··· Data rows

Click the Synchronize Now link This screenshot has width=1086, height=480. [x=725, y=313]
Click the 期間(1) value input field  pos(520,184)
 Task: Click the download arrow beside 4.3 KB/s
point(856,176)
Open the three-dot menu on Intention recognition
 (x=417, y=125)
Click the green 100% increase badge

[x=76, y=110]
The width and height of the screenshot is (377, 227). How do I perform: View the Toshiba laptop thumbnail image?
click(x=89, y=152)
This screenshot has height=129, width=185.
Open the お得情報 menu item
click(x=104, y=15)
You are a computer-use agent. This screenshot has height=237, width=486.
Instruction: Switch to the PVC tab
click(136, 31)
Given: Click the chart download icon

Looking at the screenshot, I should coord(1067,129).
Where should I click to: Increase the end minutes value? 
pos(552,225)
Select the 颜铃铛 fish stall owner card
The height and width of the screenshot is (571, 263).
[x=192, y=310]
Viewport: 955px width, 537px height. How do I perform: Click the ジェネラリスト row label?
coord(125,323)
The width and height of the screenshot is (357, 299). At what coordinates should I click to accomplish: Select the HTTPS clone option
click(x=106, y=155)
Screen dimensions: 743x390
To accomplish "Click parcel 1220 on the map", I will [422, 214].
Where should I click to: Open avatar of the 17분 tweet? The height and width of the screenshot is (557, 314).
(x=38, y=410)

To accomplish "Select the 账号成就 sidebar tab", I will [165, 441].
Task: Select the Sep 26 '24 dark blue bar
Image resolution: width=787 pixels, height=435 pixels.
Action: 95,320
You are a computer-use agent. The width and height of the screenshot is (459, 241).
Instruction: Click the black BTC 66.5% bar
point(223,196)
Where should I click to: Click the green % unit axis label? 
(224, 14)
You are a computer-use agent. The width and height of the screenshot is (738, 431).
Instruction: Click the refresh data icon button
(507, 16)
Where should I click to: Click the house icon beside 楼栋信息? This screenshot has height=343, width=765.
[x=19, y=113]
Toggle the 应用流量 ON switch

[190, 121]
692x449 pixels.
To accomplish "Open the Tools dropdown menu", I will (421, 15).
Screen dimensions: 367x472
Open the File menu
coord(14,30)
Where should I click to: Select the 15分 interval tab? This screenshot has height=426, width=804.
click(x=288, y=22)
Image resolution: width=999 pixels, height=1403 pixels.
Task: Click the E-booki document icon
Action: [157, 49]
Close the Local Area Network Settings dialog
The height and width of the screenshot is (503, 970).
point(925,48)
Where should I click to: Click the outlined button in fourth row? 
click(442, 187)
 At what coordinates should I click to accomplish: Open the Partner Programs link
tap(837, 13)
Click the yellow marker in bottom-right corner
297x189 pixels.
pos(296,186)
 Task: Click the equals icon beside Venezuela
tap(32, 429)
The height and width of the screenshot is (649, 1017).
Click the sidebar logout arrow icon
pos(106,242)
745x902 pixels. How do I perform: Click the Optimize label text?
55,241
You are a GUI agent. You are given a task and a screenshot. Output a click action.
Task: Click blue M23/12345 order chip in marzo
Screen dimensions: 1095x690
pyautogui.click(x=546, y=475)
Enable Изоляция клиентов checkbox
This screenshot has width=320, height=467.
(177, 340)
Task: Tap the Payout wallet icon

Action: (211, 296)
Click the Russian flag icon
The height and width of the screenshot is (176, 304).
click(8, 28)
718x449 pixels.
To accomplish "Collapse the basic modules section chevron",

······

* _Exercise objective_
Could you turn the lines of the records above into a numbered list and leave out the blank lines?

* _Worked answer_
1. Click the Synchronize Now link This screenshot has width=1086, height=480. [x=725, y=313]
2. Click the 期間(1) value input field  pos(520,184)
3.  Task: Click the download arrow beside 4.3 KB/s
4. point(856,176)
5. Open the three-dot menu on Intention recognition
6.  (x=417, y=125)
7. Click the green 100% increase badge
8. [x=76, y=110]
9. The width and height of the screenshot is (377, 227). How do I perform: View the Toshiba laptop thumbnail image?
10. click(x=89, y=152)
11. This screenshot has height=129, width=185.
12. Open the お得情報 menu item
13. click(x=104, y=15)
14. You are a computer-use agent. This screenshot has height=237, width=486.
15. Instruction: Switch to the PVC tab
16. click(136, 31)
17. Given: Click the chart download icon
18. Looking at the screenshot, I should coord(1067,129).
19. Where should I click to: Increase the end minutes value? 
20. pos(552,225)
21. Select the 颜铃铛 fish stall owner card
22. The height and width of the screenshot is (571, 263).
23. [x=192, y=310]
24. Viewport: 955px width, 537px height. How do I perform: Click the ジェネラリスト row label?
25. coord(125,323)
26. The width and height of the screenshot is (357, 299). At what coordinates should I click to accomplish: Select the HTTPS clone option
27. click(x=106, y=155)
28. Screen dimensions: 743x390
29. To accomplish "Click parcel 1220 on the map", I will [422, 214].
30. Where should I click to: Open avatar of the 17분 tweet? The height and width of the screenshot is (557, 314).
31. (x=38, y=410)
32. To accomplish "Select the 账号成就 sidebar tab", I will [165, 441].
33. Task: Select the Sep 26 '24 dark blue bar
34. Image resolution: width=787 pixels, height=435 pixels.
35. Action: 95,320
36. You are a computer-use agent. The width and height of the screenshot is (459, 241).
37. Instruction: Click the black BTC 66.5% bar
38. point(223,196)
39. Where should I click to: Click the green % unit axis label? 
40. (224, 14)
41. You are a computer-use agent. The width and height of the screenshot is (738, 431).
42. Instruction: Click the refresh data icon button
43. (507, 16)
44. Where should I click to: Click the house icon beside 楼栋信息? This screenshot has height=343, width=765.
45. [x=19, y=113]
46. Toggle the 应用流量 ON switch
47. [190, 121]
48. 692x449 pixels.
49. To accomplish "Open the Tools dropdown menu", I will (421, 15).
50. Screen dimensions: 367x472
51. Open the File menu
52. coord(14,30)
53. Where should I click to: Select the 15分 interval tab? This screenshot has height=426, width=804.
54. click(x=288, y=22)
55. Image resolution: width=999 pixels, height=1403 pixels.
56. Task: Click the E-booki document icon
57. Action: [157, 49]
58. Close the Local Area Network Settings dialog
59. The height and width of the screenshot is (503, 970).
60. point(925,48)
61. Where should I click to: Click the outlined button in fourth row? 
62. click(442, 187)
63.  At what coordinates should I click to accomplish: Open the Partner Programs link
64. tap(837, 13)
65. Click the yellow marker in bottom-right corner
66. 297x189 pixels.
67. pos(296,186)
68.  Task: Click the equals icon beside Venezuela
69. tap(32, 429)
70. The height and width of the screenshot is (649, 1017).
71. Click the sidebar logout arrow icon
72. pos(106,242)
73. 745x902 pixels. How do I perform: Click the Optimize label text?
74. 55,241
75. You are a GUI agent. You are given a task and a screenshot. Output a click action.
76. Task: Click blue M23/12345 order chip in marzo
77. Screen dimensions: 1095x690
78. pyautogui.click(x=546, y=475)
79. Enable Изоляция клиентов checkbox
80. This screenshot has width=320, height=467.
81. (177, 340)
82. Task: Tap the Payout wallet icon
83. Action: (211, 296)
84. Click the Russian flag icon
85. The height and width of the screenshot is (176, 304).
86. click(8, 28)
87. 718x449 pixels.
88. To accomplish "Collapse the basic modules section chevron",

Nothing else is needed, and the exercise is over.